Program Options for grades 9-12:
Acceleration and counseling are available for highly capable students Grades 9-12. Advanced Subject Placement, Honors, Pre-AP/IB courses are offered and encouraged for students identified as highly capable. In order for students to participate in the pull-out programs, they must be able to comply with and adhere to homeroom classroom expectations and be self-managers of their behavior. Students are required to attend all Hi C classes as outlined in the Highly Capable Program Guidelines. Unless some concern arises from the teachers or parents, continued participation in the Hi C Program will be automatic.

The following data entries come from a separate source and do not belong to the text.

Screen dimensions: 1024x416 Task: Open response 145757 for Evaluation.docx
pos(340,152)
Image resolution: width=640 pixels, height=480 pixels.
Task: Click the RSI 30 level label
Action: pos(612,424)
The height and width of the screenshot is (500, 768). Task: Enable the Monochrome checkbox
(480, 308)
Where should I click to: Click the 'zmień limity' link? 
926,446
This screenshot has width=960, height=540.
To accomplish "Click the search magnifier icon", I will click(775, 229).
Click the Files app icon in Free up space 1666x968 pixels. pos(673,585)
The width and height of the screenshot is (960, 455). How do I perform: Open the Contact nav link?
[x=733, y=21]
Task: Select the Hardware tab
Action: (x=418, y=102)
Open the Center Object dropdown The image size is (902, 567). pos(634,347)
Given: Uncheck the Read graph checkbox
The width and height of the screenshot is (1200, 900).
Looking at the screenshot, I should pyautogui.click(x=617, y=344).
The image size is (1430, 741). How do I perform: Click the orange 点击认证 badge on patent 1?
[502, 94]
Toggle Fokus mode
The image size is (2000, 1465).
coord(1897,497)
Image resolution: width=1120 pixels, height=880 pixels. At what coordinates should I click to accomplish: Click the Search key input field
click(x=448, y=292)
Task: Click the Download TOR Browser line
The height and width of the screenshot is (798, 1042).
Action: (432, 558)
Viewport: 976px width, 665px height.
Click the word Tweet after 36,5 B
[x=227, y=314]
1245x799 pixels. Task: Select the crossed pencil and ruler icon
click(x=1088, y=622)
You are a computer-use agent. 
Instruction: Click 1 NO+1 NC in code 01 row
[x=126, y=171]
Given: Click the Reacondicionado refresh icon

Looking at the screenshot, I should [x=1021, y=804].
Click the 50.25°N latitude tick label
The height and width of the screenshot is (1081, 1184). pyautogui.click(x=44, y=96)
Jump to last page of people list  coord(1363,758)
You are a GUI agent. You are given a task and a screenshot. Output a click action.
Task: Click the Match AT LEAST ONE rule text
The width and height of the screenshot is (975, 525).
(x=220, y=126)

Procedures for Identification and Placement REFERRAL
There will be 2 referral windows held for highly capable nominations. Each fall we will take nominations for kindergarten students. In February, we will open a one month referral window for grades 1-12 during which time anyone (parents, teachers, media specialists, friends, family, acquaintances, members of the community, cohorts, etc.) may refer a student for a screening. The timeline and dates will be announced in building newsletters and posted on the district website.
SCREENING & EVALUATION
These students are given the CogAT 7 Screening tool , WISC V, or other state approved assessments for gifted and talented programs. A student must score at the 90% to qualify to move onto the next phase of evaluation for identification. All students complete an ability test, the Cognitive Abilities Test (CogAT) which provides information on how they solve problems using verbal and non-verbal reasoning skills. Ability tests are considered a representation of the ability to learn new tasks, reason and solve problems. Once a child has been admitted into the program, no future testing will be required. Unless some concern arises from the teachers or parents, continued participation in the Hi C Program will be automatic. Students’ who transfer from another state-approved gifted program in another school will automatically be eligible for our program, provided the criteria used to identify them meets or exceeds our own.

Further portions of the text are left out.